=== 任务说明 A ===
引用下面硬币凑数题解中的一段原文，从“Looking at her”开始，一直到“with the sum k.”为止。
=== 任务说明 B ===
找出记录中所有含有“what”一词的行，并逐行原样展示。

=== 所给文本 ===
━━━━
链接：戳这里

Pari wants to buy an expensive chocolate from Arya. She has n coins, the value of the i-th coin is ci. The price of the chocolate is k, so Pari will take a subset of her coins with sum equal to k and give it to Arya.

Looking at her coins, a question came to her mind: after giving the coins to Arya, what values does Arya can make with them? She is jealous and she doesn't want Arya to make a lot of values. So she wants to know all the values x, such that Arya will be able to make x using some subset of coins with the sum k.

Formally, Pari wants to know the values x such that there exists a subset of coins with the sum k such that some subset of this subset has the sum x, i.e. there is exists some way to pay for the chocolate, such that Arya will be able to make the sum x using these coins.

Input
The first line contains two integers n and k (1  ≤  n, k  ≤  500) — the number of coins and the price of the chocolate, respectively.

Next line will contain n integers c1, c2, ..., cn (1 ≤ ci ≤ 500) — the values of Pari's coins.

It's guaranteed that one can make value k using these coins.

Output
First line of the output must contain a single integer q— the number of suitable values x. Then print q integers in ascending order — the values that Arya can make for some subset of coins of Pari that pays for the chocolate.

Examples
input
6 18
5 6 1 10 12 2
output
16
0 1 2 3 5 6 7 8 10 11 12 13 15 16 17 18 
input
3 50
25 25 50
output
3
0 25 50 

题意：

给出n个零钱的价值,以及一个总额m

任意选零钱一次使得能凑出m，只要是能凑出m的零钱面额都拿出来拼成一个集合S

问S中的零钱能凑出的面额个数，并输出

思路：

dp[i][j][k]表示当前第i个面额，总和为j，能否凑出k

类似于01背包只取一次，能凑到的面额都是有效的面额

代码：

#include<iostream>
#include<cstdio>
#include<cstring>
#include<algorithm>
#include<string>
#include<vector>
#include <ctime>
#include<queue>
#include<set>
#include<map>
#include<stack>
#include<iomanip>
#include<cmath>
#define mst(ss,b) memset((ss),(b),sizeof(ss))
━━━━
=== 练习数据 ===
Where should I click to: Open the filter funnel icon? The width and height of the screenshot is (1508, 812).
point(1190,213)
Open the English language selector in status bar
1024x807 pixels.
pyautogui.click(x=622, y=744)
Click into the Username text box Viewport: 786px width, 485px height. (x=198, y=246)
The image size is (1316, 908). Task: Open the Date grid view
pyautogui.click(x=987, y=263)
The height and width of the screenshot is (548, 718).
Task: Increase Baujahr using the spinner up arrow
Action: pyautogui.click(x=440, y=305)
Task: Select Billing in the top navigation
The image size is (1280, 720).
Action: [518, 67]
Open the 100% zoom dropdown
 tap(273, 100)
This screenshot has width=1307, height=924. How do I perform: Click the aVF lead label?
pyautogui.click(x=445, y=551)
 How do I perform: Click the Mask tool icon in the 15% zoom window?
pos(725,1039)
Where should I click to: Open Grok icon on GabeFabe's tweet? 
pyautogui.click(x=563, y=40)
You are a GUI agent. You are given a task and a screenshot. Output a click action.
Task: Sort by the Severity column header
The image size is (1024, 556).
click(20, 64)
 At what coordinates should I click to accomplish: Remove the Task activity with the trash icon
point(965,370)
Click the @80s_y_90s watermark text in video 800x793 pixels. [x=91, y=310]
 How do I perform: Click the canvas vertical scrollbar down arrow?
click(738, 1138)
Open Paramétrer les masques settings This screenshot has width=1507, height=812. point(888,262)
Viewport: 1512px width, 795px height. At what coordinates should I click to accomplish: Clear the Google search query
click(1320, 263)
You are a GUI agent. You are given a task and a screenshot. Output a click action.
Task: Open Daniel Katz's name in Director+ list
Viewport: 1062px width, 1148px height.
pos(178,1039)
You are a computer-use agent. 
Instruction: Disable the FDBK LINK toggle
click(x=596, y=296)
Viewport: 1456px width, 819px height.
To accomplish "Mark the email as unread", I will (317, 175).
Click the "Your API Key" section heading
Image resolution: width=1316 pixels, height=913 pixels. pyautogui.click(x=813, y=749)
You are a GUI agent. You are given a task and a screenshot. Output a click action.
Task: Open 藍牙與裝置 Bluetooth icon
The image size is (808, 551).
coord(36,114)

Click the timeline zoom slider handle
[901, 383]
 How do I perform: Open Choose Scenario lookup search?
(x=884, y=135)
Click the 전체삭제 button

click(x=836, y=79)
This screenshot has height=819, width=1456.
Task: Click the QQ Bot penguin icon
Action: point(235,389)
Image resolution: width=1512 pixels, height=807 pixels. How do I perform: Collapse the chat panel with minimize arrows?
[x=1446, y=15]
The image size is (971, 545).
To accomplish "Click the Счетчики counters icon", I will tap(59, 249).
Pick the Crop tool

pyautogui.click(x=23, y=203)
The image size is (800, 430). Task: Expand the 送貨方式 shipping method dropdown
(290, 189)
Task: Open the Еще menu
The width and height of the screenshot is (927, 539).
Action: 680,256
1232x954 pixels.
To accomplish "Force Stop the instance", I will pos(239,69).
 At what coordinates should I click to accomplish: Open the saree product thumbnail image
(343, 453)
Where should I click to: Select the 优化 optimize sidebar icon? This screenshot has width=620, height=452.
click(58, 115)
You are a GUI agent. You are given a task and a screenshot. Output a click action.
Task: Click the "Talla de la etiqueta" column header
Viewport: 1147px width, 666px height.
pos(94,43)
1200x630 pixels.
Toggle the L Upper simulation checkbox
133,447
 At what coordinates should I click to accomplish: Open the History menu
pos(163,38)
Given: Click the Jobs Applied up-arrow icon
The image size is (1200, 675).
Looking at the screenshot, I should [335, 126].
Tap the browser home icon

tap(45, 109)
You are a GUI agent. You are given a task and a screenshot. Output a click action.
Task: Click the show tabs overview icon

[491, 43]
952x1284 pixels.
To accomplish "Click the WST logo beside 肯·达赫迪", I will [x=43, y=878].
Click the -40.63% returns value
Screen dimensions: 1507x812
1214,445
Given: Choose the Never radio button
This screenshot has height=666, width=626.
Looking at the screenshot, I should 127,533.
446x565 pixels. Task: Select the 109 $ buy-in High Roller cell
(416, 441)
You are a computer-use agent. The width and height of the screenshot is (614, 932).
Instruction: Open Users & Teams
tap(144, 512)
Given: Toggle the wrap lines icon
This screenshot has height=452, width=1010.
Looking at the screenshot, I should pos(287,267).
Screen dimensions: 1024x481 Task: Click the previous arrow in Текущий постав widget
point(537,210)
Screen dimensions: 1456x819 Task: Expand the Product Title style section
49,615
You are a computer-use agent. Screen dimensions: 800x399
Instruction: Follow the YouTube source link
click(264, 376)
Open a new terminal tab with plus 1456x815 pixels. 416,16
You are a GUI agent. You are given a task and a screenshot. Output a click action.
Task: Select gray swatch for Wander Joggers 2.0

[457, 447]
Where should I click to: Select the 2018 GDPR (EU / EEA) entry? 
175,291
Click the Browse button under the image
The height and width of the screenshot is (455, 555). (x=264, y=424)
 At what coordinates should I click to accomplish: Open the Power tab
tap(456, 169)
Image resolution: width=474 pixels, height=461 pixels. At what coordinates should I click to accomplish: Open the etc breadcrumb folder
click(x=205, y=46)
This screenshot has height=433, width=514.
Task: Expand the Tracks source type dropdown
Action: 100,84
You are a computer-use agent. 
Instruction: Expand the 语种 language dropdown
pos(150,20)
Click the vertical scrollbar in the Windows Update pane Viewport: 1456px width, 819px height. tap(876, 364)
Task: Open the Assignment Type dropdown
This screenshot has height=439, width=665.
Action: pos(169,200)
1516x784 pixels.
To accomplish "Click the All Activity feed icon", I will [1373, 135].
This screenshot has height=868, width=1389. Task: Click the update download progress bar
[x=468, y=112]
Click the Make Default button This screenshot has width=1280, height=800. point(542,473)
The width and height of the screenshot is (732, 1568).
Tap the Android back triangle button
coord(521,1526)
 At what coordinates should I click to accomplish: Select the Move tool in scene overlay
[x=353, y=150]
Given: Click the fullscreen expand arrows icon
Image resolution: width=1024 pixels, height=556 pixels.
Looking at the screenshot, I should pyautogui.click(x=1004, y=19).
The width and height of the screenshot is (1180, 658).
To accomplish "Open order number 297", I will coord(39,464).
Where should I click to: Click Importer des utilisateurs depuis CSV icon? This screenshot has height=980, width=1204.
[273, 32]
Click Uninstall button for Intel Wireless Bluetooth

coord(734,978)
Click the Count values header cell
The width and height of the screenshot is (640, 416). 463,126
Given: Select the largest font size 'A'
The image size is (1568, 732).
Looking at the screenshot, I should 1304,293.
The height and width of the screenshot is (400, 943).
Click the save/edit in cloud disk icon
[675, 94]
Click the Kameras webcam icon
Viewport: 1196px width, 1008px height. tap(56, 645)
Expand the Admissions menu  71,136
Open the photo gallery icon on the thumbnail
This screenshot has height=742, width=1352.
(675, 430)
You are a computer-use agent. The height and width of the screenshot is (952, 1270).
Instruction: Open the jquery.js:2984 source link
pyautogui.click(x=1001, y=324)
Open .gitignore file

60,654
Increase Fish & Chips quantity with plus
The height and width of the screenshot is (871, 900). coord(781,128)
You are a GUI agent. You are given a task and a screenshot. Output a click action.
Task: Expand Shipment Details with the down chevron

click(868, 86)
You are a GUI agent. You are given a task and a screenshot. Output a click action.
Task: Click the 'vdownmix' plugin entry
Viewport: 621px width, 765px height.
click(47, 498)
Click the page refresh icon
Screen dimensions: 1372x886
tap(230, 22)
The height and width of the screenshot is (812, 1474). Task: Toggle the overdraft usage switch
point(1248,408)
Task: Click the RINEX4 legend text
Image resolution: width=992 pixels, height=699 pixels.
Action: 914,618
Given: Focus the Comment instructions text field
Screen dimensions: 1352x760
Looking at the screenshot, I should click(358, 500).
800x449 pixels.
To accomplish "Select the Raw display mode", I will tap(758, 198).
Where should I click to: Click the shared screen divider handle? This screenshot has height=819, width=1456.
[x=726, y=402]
━━━━
=== 输出结果 A ===
Looking at her coins, a question came to her mind: after giving the coins to Arya, what values does Arya can make with them? She is jealous and she doesn't want Arya to make a lot of values. So she wants to know all the values x, such that Arya will be able to make x using some subset of coins with the sum k.

=== 输出结果 B ===
 At what coordinates should I click to accomplish: Remove the Task activity with the trash icon
Viewport: 1512px width, 795px height. At what coordinates should I click to accomplish: Clear the Google search query
 At what coordinates should I click to accomplish: Open the saree product thumbnail image
 At what coordinates should I click to accomplish: Open the History menu
 At what coordinates should I click to accomplish: Open the Power tab
Image resolution: width=474 pixels, height=461 pixels. At what coordinates should I click to accomplish: Open the etc breadcrumb folder
 At what coordinates should I click to accomplish: Select the Move tool in scene overlay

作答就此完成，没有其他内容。